Activity: Reply solely with the number of lines, in the records underneath, that include the word "title".

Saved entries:
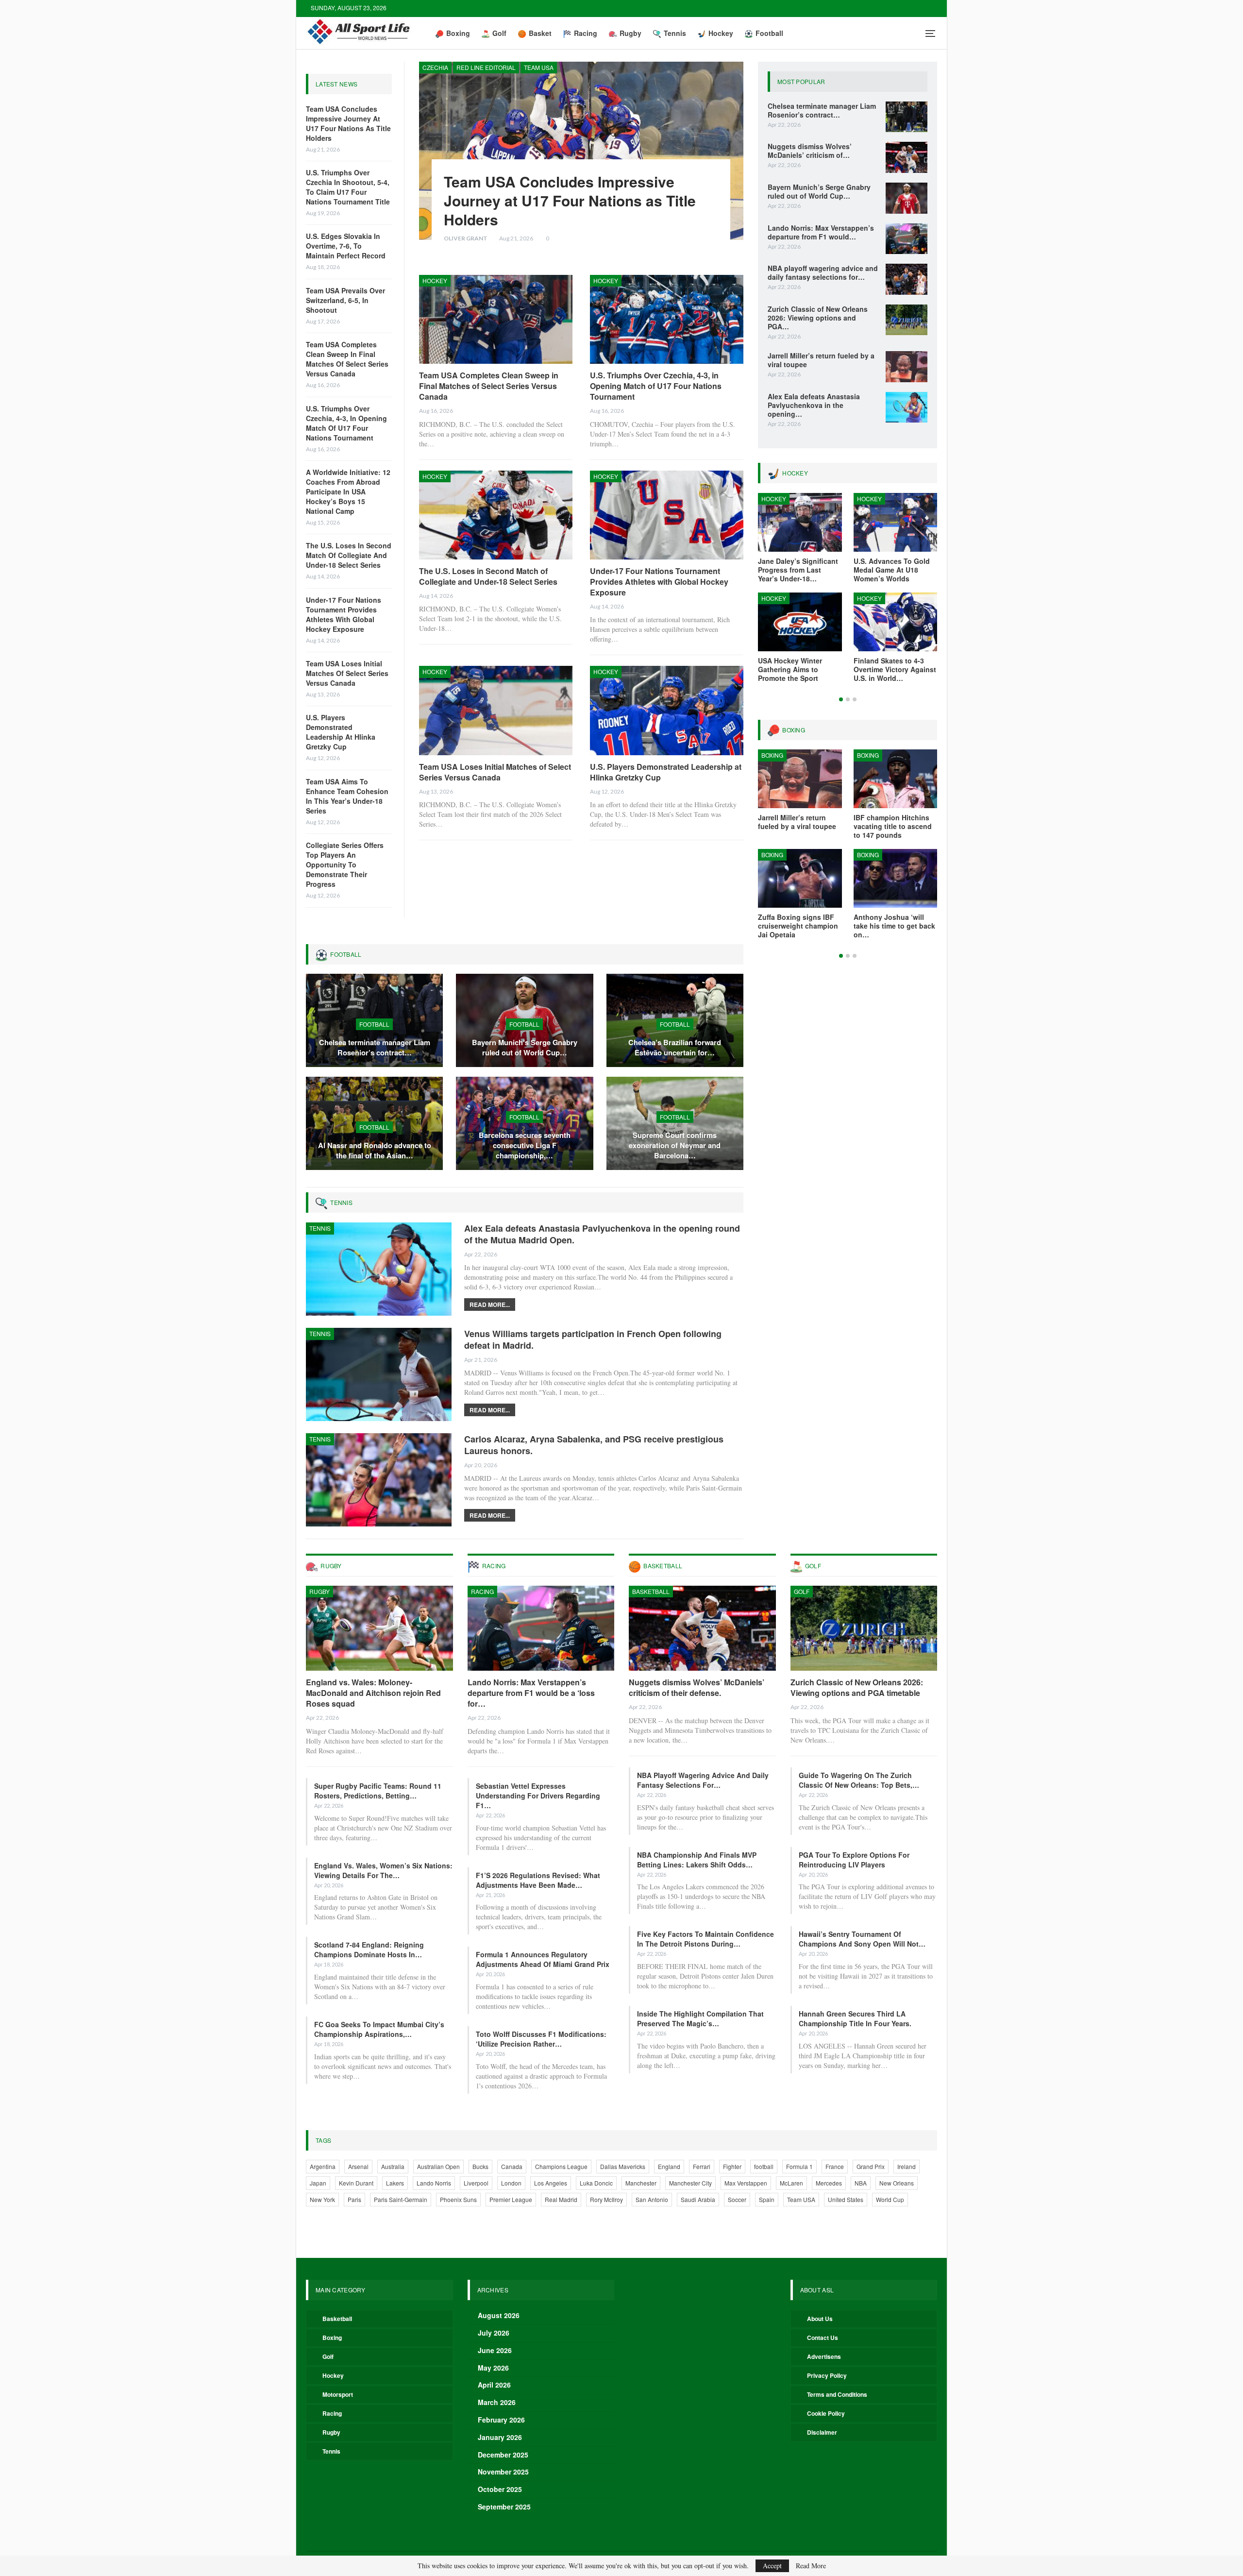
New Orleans (896, 2183)
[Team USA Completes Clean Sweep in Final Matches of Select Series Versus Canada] (495, 319)
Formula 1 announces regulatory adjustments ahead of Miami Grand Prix (542, 1959)
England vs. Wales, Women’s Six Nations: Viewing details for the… (383, 1870)
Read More (811, 2565)
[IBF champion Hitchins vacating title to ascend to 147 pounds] (896, 778)
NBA (861, 2183)
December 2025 (503, 2454)
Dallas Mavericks (622, 2166)
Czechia (435, 67)
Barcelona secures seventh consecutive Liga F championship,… (525, 1145)
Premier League (510, 2199)
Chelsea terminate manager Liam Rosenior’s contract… (374, 1047)
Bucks (480, 2166)
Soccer (737, 2199)
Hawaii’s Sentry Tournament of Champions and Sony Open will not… (862, 1939)
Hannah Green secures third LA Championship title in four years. (855, 2018)
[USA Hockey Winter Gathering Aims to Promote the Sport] (800, 622)
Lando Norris (434, 2183)
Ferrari (701, 2166)
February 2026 (501, 2419)
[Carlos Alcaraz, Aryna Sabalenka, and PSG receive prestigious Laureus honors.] (379, 1479)
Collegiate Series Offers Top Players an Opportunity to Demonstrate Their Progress (345, 864)
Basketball (651, 1591)
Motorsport (337, 2394)
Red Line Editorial (486, 67)
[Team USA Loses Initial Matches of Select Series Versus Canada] (495, 710)
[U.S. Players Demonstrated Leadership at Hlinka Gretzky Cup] (666, 710)
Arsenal (358, 2166)
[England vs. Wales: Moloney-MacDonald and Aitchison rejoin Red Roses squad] (379, 1628)
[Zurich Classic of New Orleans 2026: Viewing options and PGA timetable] (906, 320)
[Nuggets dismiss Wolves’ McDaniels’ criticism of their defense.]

Expected answer: 2